Take the first complete thought from this sentence, "The right of the people to be secure in their persons, houses, papers, and effects, against unreasonable searches and seizures, shall not be violated." What this means is that the people have a right to be secure. To do that they must be able to keep things private, or hidden from the government, and everyone else too.

The right is the people's right to keep things hidden and out of view. That's why it's infringement by the government was so restricted to probable cause and the testimony of witness. The unreasonableness refers to the infringement of the right, not the right itself.

That's the way the founder's thought of it. Without this right and the limit on it's infringement, folks would be open to all government demands to disclose what any individual's been up to.

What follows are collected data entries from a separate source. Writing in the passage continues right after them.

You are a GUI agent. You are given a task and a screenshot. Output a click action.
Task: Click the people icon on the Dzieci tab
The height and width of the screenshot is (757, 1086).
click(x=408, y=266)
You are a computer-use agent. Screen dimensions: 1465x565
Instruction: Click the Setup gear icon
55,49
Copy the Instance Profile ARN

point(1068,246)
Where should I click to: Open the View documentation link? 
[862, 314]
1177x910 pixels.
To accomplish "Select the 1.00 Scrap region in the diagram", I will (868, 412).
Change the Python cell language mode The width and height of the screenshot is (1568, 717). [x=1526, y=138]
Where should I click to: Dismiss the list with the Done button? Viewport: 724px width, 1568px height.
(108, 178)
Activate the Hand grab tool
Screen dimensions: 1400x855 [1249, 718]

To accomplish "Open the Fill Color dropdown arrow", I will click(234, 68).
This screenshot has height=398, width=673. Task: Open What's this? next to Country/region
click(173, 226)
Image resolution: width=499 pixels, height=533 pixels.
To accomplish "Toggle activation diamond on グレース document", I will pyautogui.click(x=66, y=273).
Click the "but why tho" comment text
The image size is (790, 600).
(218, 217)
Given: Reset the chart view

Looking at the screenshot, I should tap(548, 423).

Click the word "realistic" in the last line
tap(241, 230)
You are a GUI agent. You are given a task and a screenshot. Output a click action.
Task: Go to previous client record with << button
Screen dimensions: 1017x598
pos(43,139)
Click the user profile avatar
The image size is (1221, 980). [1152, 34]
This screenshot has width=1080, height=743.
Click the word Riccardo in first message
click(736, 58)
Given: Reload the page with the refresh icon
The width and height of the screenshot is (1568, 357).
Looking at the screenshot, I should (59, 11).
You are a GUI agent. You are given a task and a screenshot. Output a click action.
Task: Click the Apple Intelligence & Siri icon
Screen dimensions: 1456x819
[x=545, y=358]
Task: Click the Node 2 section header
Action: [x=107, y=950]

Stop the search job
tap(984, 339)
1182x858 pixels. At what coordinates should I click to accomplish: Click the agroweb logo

The supremes don't really honor that right and neither does the government. It's the subject of the search that determines whether, or not, the right to privacy will be honored. In the case of abortion, the Supremes have said it can be done, because the it's a private matter. Yet, if someone pisses me off and I hire a killer to cut him up in small pieces and feed him to the fishes(all a private matter), the Supremes won't give me the time of day. Also they won't dump a gun registration and ballistic finger print on that ground and the 5th Amend. They pick and choose to order the world to their vision, that's it.

The right to privacy does not provide for the overruling of any law, except for those that provide for an erosion of the Constitutional limit placed on the infringement of that right.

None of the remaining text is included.